- [MATERIAL SUPPLIED]
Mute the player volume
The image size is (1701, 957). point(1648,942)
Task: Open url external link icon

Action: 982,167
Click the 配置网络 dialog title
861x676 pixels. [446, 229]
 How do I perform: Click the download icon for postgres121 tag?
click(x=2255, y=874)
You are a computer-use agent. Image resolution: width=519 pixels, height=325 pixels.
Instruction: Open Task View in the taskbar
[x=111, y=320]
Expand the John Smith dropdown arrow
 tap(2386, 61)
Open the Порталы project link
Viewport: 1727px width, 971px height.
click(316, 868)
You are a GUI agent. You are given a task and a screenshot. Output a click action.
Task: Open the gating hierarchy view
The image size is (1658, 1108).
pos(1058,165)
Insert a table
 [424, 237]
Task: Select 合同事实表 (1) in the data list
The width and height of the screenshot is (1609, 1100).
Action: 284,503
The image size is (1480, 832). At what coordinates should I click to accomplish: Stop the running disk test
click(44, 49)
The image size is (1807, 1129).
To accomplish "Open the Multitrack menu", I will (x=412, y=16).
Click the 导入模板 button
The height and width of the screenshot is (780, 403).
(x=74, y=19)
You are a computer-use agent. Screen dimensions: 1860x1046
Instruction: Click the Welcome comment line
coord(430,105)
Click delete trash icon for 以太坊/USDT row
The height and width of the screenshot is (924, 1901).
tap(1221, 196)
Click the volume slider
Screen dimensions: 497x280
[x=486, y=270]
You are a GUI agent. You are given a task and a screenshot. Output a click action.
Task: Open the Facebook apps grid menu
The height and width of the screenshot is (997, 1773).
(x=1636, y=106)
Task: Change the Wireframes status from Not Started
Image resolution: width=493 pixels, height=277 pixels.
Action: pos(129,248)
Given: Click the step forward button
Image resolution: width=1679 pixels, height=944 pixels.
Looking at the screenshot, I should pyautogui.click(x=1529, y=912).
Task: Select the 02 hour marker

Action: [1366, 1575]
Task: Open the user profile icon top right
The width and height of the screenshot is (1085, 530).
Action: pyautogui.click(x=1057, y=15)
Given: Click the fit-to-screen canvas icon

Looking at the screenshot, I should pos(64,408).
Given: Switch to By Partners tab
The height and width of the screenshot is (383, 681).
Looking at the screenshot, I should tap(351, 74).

- [WHAT IS NEEDED]
Using the material above, please reproduce each line exactly.

- [EXERCISE ANSWER]
Mute the player volume
The image size is (1701, 957). point(1648,942)
Task: Open url external link icon

Action: 982,167
Click the 配置网络 dialog title
861x676 pixels. [446, 229]
 How do I perform: Click the download icon for postgres121 tag?
click(x=2255, y=874)
You are a computer-use agent. Image resolution: width=519 pixels, height=325 pixels.
Instruction: Open Task View in the taskbar
[x=111, y=320]
Expand the John Smith dropdown arrow
 tap(2386, 61)
Open the Порталы project link
Viewport: 1727px width, 971px height.
click(316, 868)
You are a GUI agent. You are given a task and a screenshot. Output a click action.
Task: Open the gating hierarchy view
The image size is (1658, 1108).
pos(1058,165)
Insert a table
 [424, 237]
Task: Select 合同事实表 (1) in the data list
The width and height of the screenshot is (1609, 1100).
Action: 284,503
The image size is (1480, 832). At what coordinates should I click to accomplish: Stop the running disk test
click(44, 49)
The image size is (1807, 1129).
To accomplish "Open the Multitrack menu", I will (x=412, y=16).
Click the 导入模板 button
The height and width of the screenshot is (780, 403).
(x=74, y=19)
You are a computer-use agent. Screen dimensions: 1860x1046
Instruction: Click the Welcome comment line
coord(430,105)
Click delete trash icon for 以太坊/USDT row
The height and width of the screenshot is (924, 1901).
tap(1221, 196)
Click the volume slider
Screen dimensions: 497x280
[x=486, y=270]
You are a GUI agent. You are given a task and a screenshot. Output a click action.
Task: Open the Facebook apps grid menu
The height and width of the screenshot is (997, 1773).
(x=1636, y=106)
Task: Change the Wireframes status from Not Started
Image resolution: width=493 pixels, height=277 pixels.
Action: pos(129,248)
Given: Click the step forward button
Image resolution: width=1679 pixels, height=944 pixels.
Looking at the screenshot, I should pyautogui.click(x=1529, y=912).
Task: Select the 02 hour marker

Action: [1366, 1575]
Task: Open the user profile icon top right
The width and height of the screenshot is (1085, 530).
Action: pyautogui.click(x=1057, y=15)
Given: Click the fit-to-screen canvas icon

Looking at the screenshot, I should pos(64,408).
Given: Switch to By Partners tab
The height and width of the screenshot is (383, 681).
Looking at the screenshot, I should tap(351, 74).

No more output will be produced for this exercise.